From Mike Champion, JSR 225 - XQJ: JDBC for XQuery: "There will be a year or two before XQuery becomes a Recommendation <duck> for XQJ and XQuery to inform one another and to benefit from each other's implementation experience. Also, there is plenty of experience with proprietary XML DB APIs by the various XML DBMS vendors to draw on (maybe not for full XQuery, but for much of the subset of XQuery that ordinary mortals will actually use, aka XPath 1.0 <duck>).

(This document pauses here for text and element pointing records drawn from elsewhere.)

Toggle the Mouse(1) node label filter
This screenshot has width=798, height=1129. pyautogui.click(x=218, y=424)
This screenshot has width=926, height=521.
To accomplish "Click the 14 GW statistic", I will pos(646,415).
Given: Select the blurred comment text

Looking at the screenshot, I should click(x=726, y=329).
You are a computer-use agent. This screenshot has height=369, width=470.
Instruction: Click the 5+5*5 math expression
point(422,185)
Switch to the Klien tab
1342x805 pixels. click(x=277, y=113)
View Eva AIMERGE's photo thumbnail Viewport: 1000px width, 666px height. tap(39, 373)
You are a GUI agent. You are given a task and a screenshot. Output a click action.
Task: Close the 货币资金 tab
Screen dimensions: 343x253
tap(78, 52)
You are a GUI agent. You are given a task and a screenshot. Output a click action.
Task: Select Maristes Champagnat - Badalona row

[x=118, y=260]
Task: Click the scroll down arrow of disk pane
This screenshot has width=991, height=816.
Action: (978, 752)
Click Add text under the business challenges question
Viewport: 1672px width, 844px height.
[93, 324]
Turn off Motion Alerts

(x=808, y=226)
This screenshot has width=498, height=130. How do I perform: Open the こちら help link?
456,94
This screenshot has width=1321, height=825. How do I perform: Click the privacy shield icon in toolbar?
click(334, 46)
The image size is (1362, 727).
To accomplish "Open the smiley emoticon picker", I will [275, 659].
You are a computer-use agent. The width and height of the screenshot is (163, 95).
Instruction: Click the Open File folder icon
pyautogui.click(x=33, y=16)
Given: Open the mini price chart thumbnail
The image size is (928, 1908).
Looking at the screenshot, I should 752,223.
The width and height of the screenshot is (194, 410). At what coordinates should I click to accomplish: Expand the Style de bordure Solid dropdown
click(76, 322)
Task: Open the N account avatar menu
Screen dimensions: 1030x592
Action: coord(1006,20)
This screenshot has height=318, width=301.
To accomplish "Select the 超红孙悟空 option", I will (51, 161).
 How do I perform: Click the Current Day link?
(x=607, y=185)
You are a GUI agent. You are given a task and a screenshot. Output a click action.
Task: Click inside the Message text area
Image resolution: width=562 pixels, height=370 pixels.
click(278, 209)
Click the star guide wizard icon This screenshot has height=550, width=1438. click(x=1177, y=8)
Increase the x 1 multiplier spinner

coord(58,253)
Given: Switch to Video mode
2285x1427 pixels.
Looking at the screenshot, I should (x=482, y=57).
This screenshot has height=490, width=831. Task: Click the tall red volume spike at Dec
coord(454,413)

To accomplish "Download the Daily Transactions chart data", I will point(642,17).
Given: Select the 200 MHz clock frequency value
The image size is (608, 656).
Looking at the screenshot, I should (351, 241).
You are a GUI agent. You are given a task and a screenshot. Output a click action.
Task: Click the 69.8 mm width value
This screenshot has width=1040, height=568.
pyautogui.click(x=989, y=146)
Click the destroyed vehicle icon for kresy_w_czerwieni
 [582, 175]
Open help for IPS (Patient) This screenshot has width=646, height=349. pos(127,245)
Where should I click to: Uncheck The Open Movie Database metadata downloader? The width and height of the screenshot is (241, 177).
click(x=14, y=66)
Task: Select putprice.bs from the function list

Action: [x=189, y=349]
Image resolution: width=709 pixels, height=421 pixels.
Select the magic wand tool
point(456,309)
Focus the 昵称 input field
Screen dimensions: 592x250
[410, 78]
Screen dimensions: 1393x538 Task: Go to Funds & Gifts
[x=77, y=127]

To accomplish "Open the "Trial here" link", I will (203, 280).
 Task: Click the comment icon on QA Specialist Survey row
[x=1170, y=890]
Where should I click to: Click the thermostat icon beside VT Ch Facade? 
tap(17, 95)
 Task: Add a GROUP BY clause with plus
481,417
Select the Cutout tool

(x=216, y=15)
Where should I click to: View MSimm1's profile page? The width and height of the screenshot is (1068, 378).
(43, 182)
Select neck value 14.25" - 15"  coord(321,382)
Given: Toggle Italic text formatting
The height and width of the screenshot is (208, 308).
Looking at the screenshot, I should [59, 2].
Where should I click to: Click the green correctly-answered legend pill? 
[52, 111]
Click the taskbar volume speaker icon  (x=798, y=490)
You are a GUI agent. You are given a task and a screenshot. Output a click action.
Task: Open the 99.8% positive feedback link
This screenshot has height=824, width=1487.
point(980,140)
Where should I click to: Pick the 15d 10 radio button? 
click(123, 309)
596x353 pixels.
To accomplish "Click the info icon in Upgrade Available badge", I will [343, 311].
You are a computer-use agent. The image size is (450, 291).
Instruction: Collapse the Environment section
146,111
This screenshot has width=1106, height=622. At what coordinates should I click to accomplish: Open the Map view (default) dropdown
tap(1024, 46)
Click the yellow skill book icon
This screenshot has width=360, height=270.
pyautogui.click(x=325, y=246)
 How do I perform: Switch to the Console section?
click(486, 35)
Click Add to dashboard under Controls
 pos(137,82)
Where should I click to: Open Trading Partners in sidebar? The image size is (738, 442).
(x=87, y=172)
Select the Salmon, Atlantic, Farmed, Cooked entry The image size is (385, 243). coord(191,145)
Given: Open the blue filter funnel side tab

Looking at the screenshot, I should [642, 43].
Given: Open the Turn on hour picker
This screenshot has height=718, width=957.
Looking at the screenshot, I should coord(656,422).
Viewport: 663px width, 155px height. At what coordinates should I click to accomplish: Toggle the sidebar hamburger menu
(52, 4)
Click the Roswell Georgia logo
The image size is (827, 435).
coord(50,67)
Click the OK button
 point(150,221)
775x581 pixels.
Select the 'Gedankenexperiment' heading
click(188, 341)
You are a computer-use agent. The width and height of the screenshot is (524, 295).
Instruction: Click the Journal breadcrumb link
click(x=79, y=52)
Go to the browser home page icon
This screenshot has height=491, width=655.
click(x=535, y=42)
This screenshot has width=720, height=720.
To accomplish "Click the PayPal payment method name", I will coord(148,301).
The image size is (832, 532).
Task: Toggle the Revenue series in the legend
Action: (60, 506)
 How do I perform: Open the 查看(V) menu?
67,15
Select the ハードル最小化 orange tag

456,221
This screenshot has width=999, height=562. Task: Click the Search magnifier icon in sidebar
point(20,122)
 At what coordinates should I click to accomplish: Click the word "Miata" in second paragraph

In Gosling's terms, XML DBMS querying APIs appear to be just now entering the 'window of standardization'. If the industry waits much longer, the political interest, i.e., the dominant vendors not wanting to inconvenience their customers by agreeing to standards that break existing applications, will become dominant and the window will have closed..."

From Michael Kay, JSR 225 - XQJ: JDBC for XQuery: "I think you will find that the proponents of this JSR have already collected information about at least half-a-dozen different existing XQuery APIs. Also there are established APIs for XSLT, XPath, and SQL databases that provide opportunities for re-use. It's high time to stop inventing new XQuery APIs and start converging on a single one."